In the early 2000s, I spent some time as a fly on the wall of the floor of the New York Stock Exchange. I talked to specialists—those whose job it was to personally manage trading and make a market for particular high volume stocks—including one who had just earned a coveted specialist’s “seat” (price: $3 million). Once upon a time, a seat was practically a license to make money. As market-makers, specialists bought low and sold high on their own accounts. The NYSE specialists I spoke to talked about decimalization, new at the time—the fact that securities were now quoted in pennies instead of in eighths or sixteenths of a dollar. They agreed that it had cut into their profitability. They were already using an electronic system to pair off small customer orders, and they agreed that it actually handled more order volume than they did. None of them seemed to have given much thought to electronic trading, alternative trading platforms, or the derivatives market. Certainly none of them seemed to think these were existential issues that would undermine their 130-year-old business model.

Securities markets are utterly transformed today. Specialists, as they were then, are gone. Electronic trading networks reign, as does algorithmic trading. The NYSE handles less than 20% of US stock trades (it was 80% just a decade ago). Chris Brummer’s new article, Disruptive Innovation and Securities Regulation, is a gorgeous account of how this happened, how law intersected with innovation, and what the implications might be.

We know already that derivatives and financial engineering have profoundly challenged the assumptions underlying corporate law: think of Bernie Black and Henry Hu’s work on empty voting,1 Ron Gilson’s and Chuck Whitehead’s work on risk-slicing beyond the corporate share,2 or Tamar Frankel’s ruminations on how profoundly new technology affects Adolf Berle’s classic analysis of the separation between ownership and control.3 Bill Bratton and Adam Levitin have pointed out how innovations like the synthetic CDO involving a special purpose entity have redrawn the conceptual boundaries of a firm, and done through contract what formerly would have been done through equity ownership.4 For a broader audience, Michael Lewis’s influential book Flash Boys gave many a sense of the complex ecosystem in which high frequency traders operate (along with a sense of outrage about the disadvantage at which retail investors and even their pension and mutual funds are put in those ecosystems).

Chris Brummer’s important contribution here is at least four-fold: first, he illuminates the historical dance, from the New Deal era onward, between securities regulation and financial sector innovation. The history he provides is engaging and precise, and he consolidates in one place information about how particular regulatory moves, like the SEC’s Rule 144A (in 1994) or Regulation NMS (in 2007), unexpectedly rearranged markets and altered the business models of the very intermediaries—exchanges, broker-dealers and the like—they were intending to regulate. Among other unexpected relationships, he points out how greater clarity around the standards for private placements produced greater innovation around private placements. The relationship between clarity or standardization, and innovation, is an important one that does not always make it into conversations about finance or the financial crisis.

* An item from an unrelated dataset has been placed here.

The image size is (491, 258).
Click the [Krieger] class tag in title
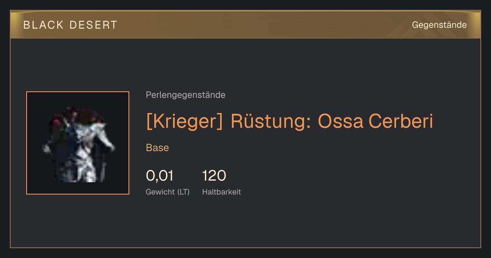pyautogui.click(x=185, y=121)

Second, Brummer identifies the ways in which new technology (particularly automated financial services and private capital markets, including dark pools and crowd-funding) has disrupted regulatory practice. For example, the SEC promulgated Regulation NMS in order to deal with the market fragmentation problem that electronic trading networks had created. It promulgated Rule 144A to help investors gain access to young, innovative, capital-intensive firms. The combined result, though, was to spur high frequency trading and to move trading off public markets, to the detriment of price discovery and fair treatment for retail investors (not to mention the specialists I once spoke to).

The other thing that comes out is how vast and tricky remains the challenge of consumer protection in this space. Consumer protection regulators like the SEC, and the law-based nature of their expertise, did not come out well during the financial crisis. In the wake of the crisis, policy-making momentum and credibility has shifted toward prudential regulation, and more technical financial expertise. Among the contributions in Brummer’s article is a reminder that someone needs to be thinking hard about consumer protection, and priorities such as creating an equal playing field for “real economy” and retail players, in the midst of all this disruptive innovation.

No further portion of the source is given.